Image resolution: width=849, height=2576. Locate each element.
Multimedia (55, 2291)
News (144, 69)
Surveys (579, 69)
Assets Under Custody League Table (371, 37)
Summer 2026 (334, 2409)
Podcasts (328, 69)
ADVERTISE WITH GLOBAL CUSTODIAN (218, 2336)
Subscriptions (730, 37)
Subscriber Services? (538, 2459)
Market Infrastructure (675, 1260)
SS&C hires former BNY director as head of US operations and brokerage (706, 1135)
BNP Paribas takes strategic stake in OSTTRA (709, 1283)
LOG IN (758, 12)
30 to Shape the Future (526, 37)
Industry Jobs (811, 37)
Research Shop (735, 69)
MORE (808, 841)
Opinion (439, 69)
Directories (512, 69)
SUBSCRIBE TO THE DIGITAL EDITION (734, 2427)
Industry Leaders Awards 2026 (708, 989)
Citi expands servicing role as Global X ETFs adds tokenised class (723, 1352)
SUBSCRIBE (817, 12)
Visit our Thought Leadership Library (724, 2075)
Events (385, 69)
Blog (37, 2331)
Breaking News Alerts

■ Work item
Every line of the material must be returned exactly as it appears.

■ Written answer
Image resolution: width=849, height=2576. Locate each element.
Multimedia (55, 2291)
News (144, 69)
Surveys (579, 69)
Assets Under Custody League Table (371, 37)
Summer 2026 (334, 2409)
Podcasts (328, 69)
ADVERTISE WITH GLOBAL CUSTODIAN (218, 2336)
Subscriptions (730, 37)
Subscriber Services? (538, 2459)
Market Infrastructure (675, 1260)
SS&C hires former BNY director as head of US operations and brokerage (706, 1135)
BNP Paribas takes strategic stake in OSTTRA (709, 1283)
LOG IN (758, 12)
30 to Shape the Future (526, 37)
Industry Jobs (811, 37)
Research Shop (735, 69)
MORE (808, 841)
Opinion (439, 69)
Directories (512, 69)
SUBSCRIBE TO THE DIGITAL EDITION (734, 2427)
Industry Leaders Awards 2026 (708, 989)
Citi expands servicing role as Global X ETFs adds tokenised class (723, 1352)
SUBSCRIBE (817, 12)
Visit our Thought Leadership Library (724, 2075)
Events (385, 69)
Blog (37, 2331)
Breaking News Alerts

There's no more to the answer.